| Exercise directions |
Copy the records below word for word, from the first line through the line that contains "Viewport: 792px width, 612px height.", and leave out any pictures.

| Collected data |

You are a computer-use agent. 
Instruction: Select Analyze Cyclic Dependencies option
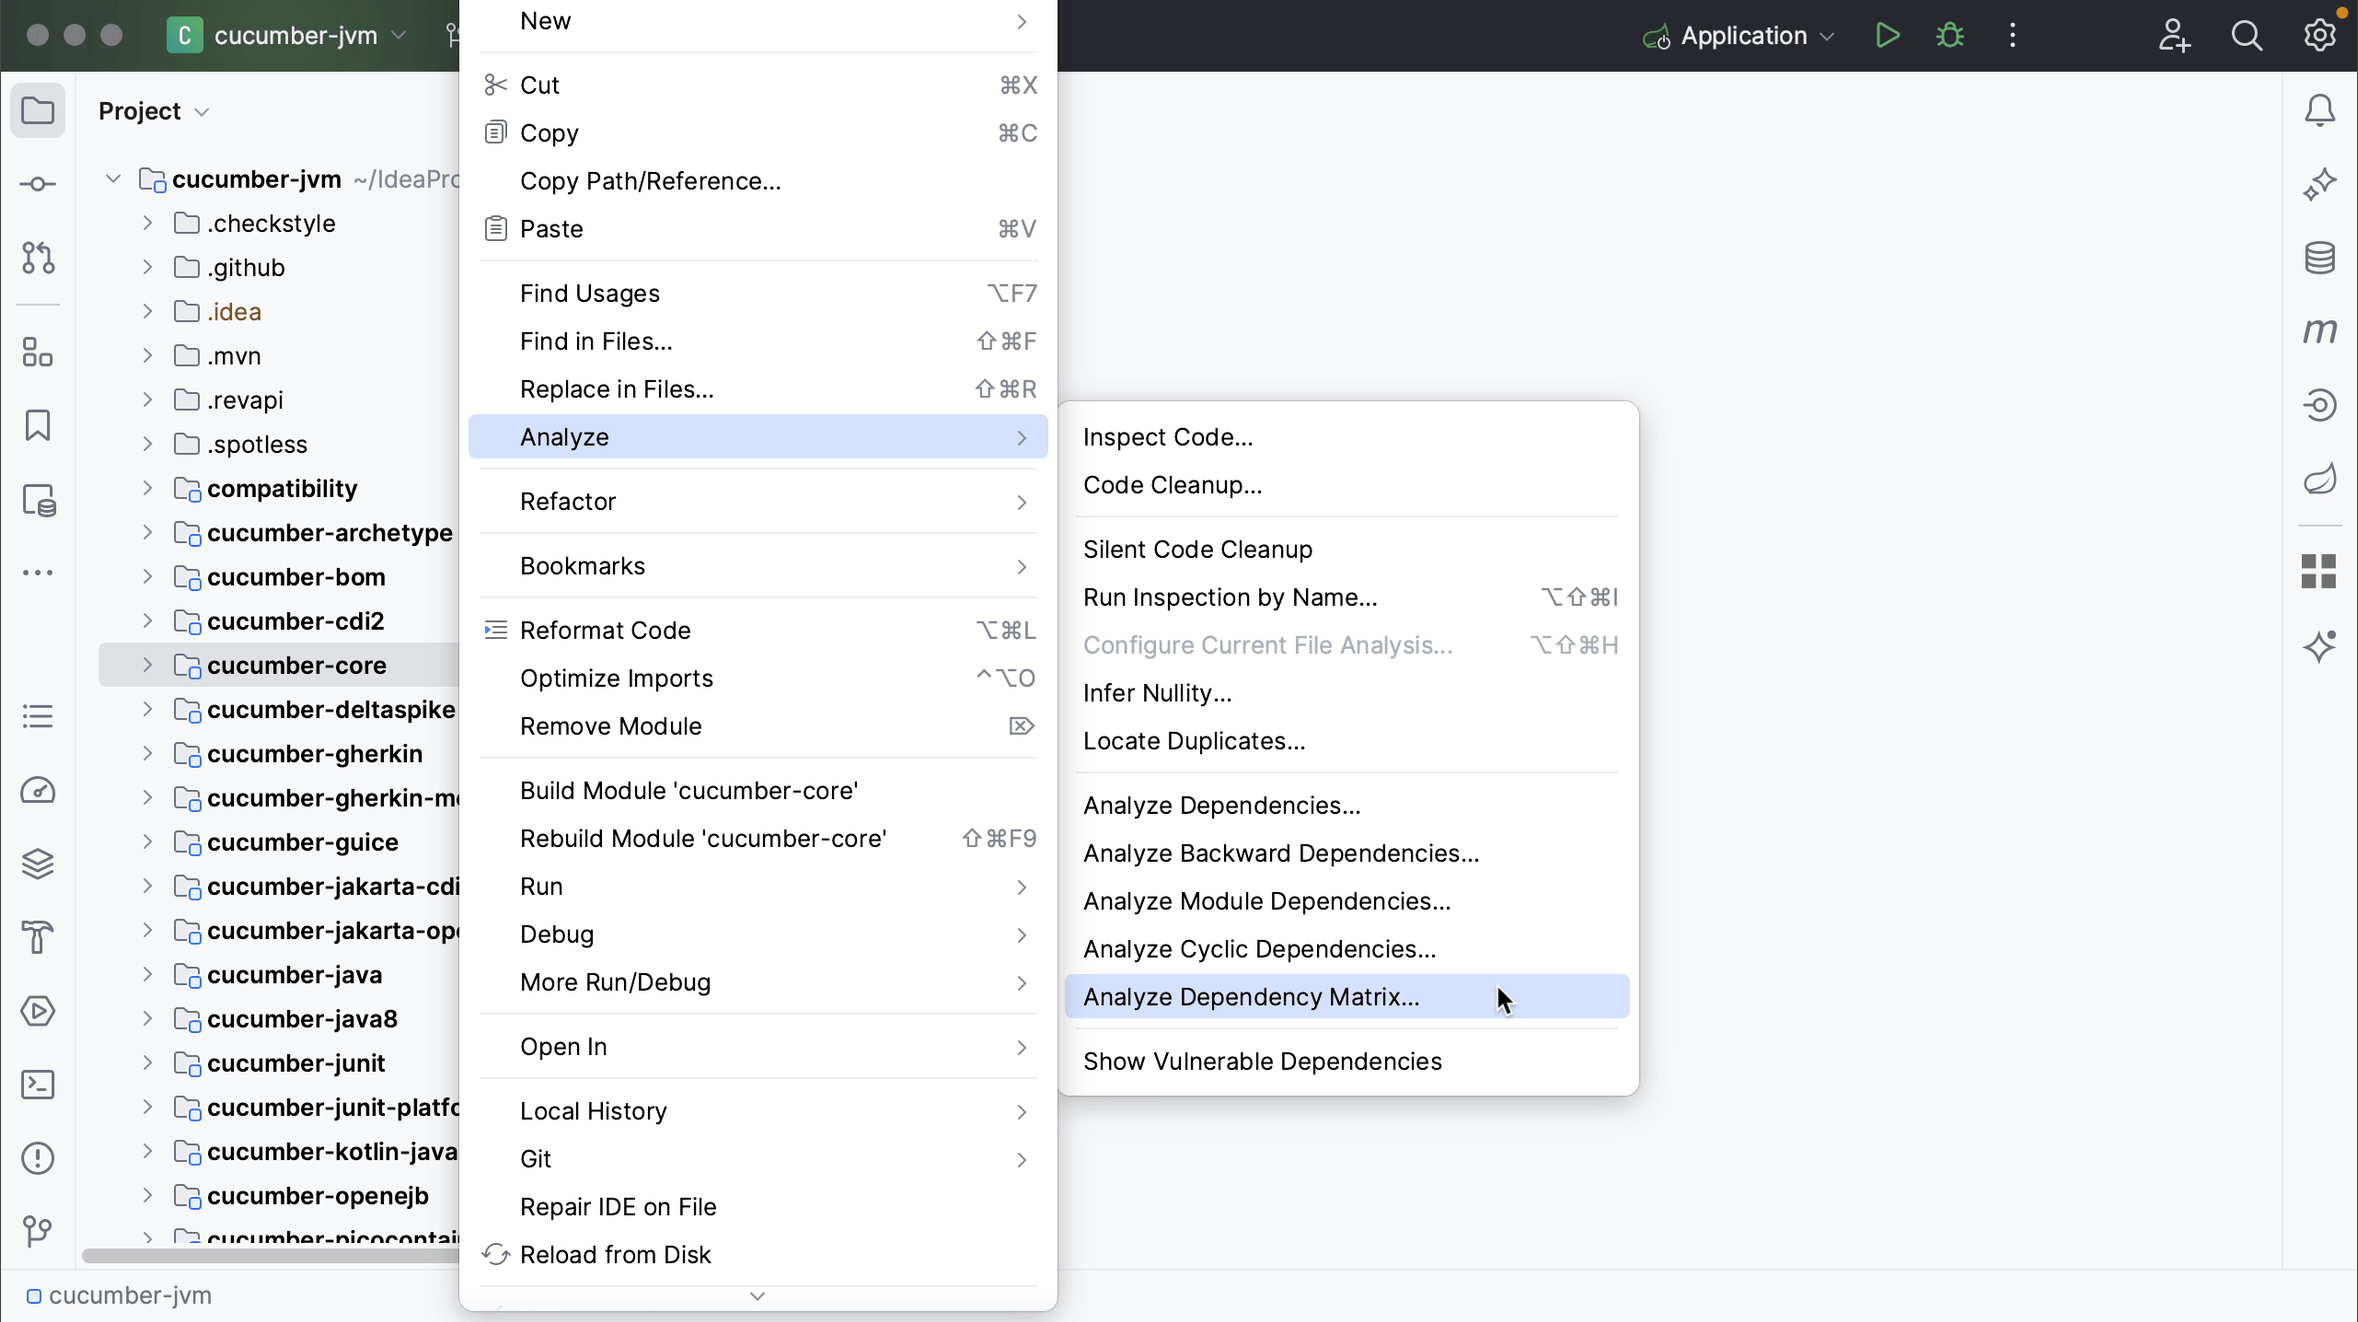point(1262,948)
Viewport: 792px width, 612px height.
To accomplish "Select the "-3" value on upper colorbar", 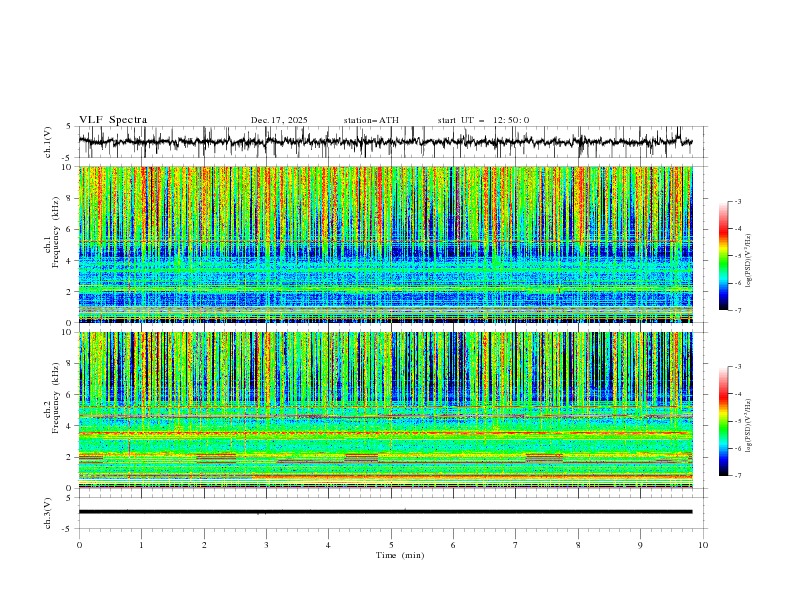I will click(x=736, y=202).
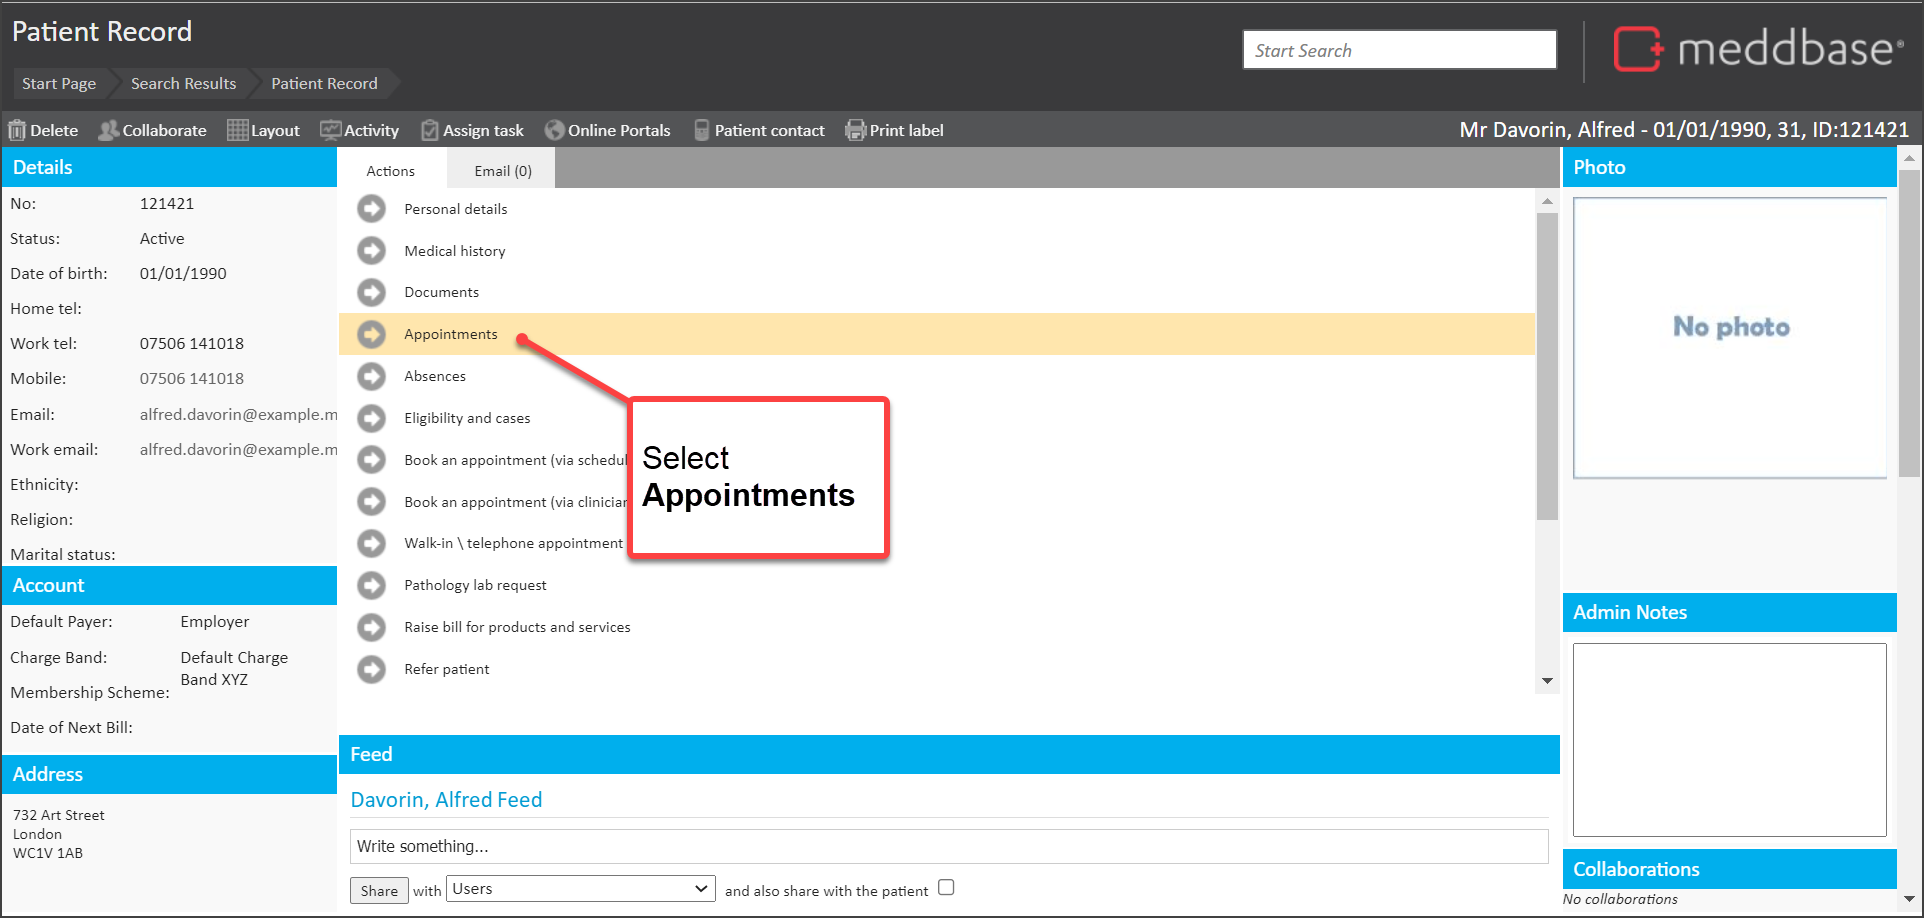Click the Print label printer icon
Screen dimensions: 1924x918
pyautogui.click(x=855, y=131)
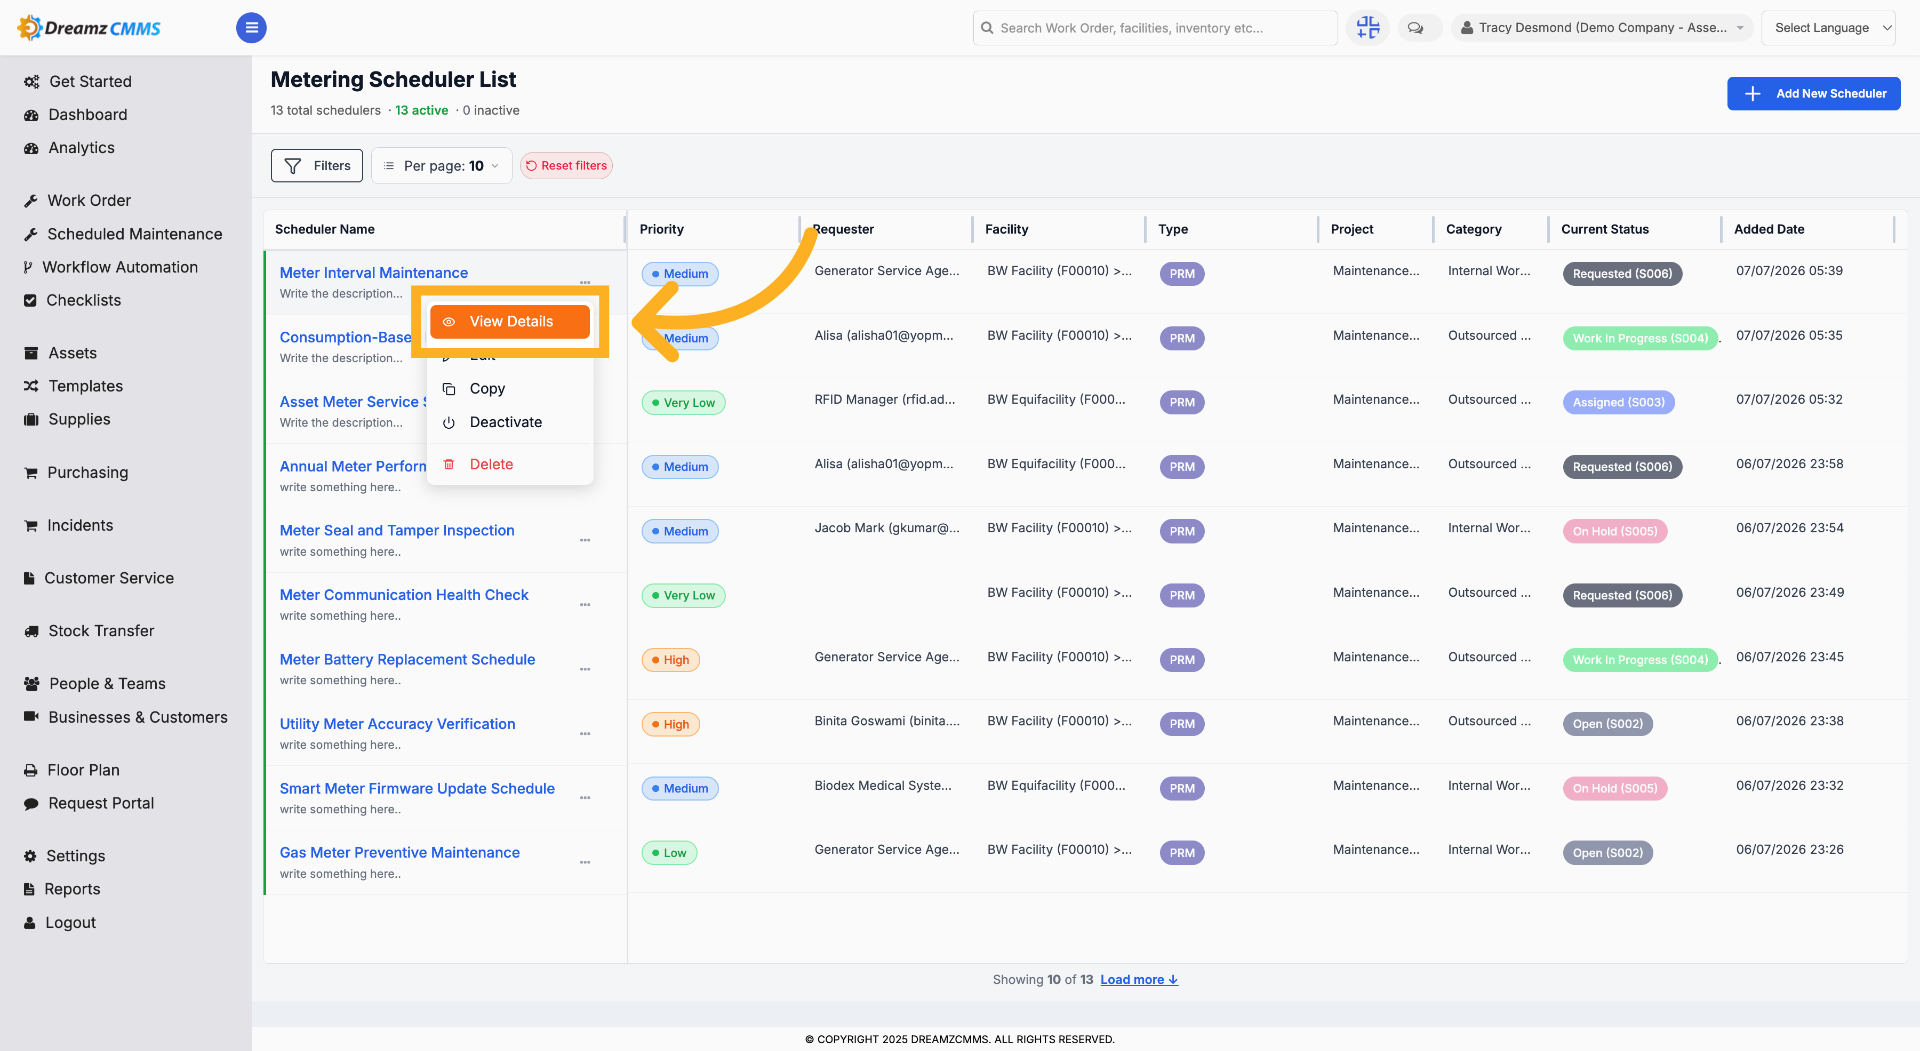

| Response to the task |
You are a computer-use agent. 
Instruction: Select Analyze Cyclic Dependencies option
point(1262,948)
Viewport: 792px width, 612px height.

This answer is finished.